I'm bullish on Yahoo (NASDAQ:YHOO). I have been ever since Marissa Mayer took over.
I'm bullish because she understands what Yahoo is supposed to be, which is not what it was when she took over. She sees it as a technology company, a company that can quickly build, and deploy, high-quality cloud applications for the consumer market. What it was, when she took over, was a media company, with significant Asian assets.
Mayer has spent the last year using her celebrity to boost the stock, and using profits from selling half the Asian position to buy a host of companies, most recently Ghostbird and Rondee. In the process she has made Yahoo into as much of an East Coast company as a West Coast outfit, with four stories in the New York Times Building. She has also built a large staff of cloud-savvy programmers who have, so far, won Apple's (NASDAQ:AAPL) admiration for its new weather app, which adjusts the user's screen based on what it's like outside.
The relationship with Apple is key to Yahoo's future. It's a Fred-and-Ginger story - Apple makes Yahoo look classy and Yahoo makes Apple look sexy. I would expect the company will capitalize on its large East Coast presence at year-end by taking some sponsorship role in the annual ball drop in Times (Yahoo) Square.
But there's just so much cash and celebrity can do for a stock. At some point you need some organic growth. That can easily come from traffic and app downloads - Yahoo's heritage as a media company means it knows exactly how to monetize page views.
The last two quarters under Mayer do not paint a pretty picture. Revenues were down from the same quarter a year earlier, and while income was up marginally, this was mainly due to cost-cutting measures. (The old media company had a lot of fat, which moves like ending telecommuting are helping to trim.) The best news is that margins are picking up, but revenues have to follow.

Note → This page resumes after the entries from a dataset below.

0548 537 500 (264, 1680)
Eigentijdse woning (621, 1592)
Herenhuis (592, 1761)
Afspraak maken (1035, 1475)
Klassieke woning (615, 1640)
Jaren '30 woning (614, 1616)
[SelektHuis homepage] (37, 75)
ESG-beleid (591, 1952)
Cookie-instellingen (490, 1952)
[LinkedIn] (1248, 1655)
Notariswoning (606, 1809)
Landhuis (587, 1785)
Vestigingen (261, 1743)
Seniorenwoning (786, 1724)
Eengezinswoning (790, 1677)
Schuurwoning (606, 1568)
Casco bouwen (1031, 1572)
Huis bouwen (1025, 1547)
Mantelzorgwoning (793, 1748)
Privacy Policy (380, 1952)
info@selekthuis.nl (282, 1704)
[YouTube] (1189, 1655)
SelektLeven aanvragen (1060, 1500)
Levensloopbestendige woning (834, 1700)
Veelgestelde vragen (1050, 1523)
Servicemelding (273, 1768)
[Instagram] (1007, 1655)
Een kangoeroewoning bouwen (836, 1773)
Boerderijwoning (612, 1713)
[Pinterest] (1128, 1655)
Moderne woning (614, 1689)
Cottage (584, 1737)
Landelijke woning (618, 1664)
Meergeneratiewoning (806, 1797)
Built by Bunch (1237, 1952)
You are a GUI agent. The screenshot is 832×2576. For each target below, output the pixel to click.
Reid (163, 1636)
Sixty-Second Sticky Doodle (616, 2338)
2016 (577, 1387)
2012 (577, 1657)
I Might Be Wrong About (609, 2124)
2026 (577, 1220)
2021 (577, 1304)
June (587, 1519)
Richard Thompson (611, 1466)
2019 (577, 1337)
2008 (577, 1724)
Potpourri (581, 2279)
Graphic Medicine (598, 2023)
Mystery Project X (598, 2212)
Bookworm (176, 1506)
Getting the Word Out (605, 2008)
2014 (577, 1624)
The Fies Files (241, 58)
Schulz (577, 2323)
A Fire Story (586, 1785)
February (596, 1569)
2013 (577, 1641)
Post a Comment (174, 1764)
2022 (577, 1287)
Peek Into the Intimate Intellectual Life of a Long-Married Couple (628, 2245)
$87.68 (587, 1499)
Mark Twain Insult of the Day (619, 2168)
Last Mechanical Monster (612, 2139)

Analyst expectations are modest. The 22 analysts following the company don't expect any significant acceleration in revenues until 2014, with earnings picking up to only 34 cents/share for the September quarter, in line with the figures achieved last September.
The current PE of 7.62 is entirely artificial, the product of a one-time gain on the sale of half its stake in Alibaba and Yahoo Japan last year. Organic earnings from operations have probably been closer to $1/share, which means the stock presently has a Google-like valuation, without Google-like performance.
My guess is that Yahoo has to beat its June estimates in order to maintain investor interest, and beat the estimates for September substantially. If it falls short the stock should fall precipitously, perhaps back to the $16/share range it held last year, and the rumors of Mayer's imminent departure will begin.
That's not what I expect. I'm expecting an earnings beat of a few cents per share, and a slight beat on revenues. That shouldn't be enough, but combine it with celebrity and expectations, the shares should hold near current levels through the summer.
It's October that will provide the surprise, one way or the other.
Disclosure: I am long YHOO. I wrote this article myself, and it expresses my own opinions. I am not receiving compensation for it (other than from Seeking Alpha). I have no business relationship with any company whose stock is mentioned in this article.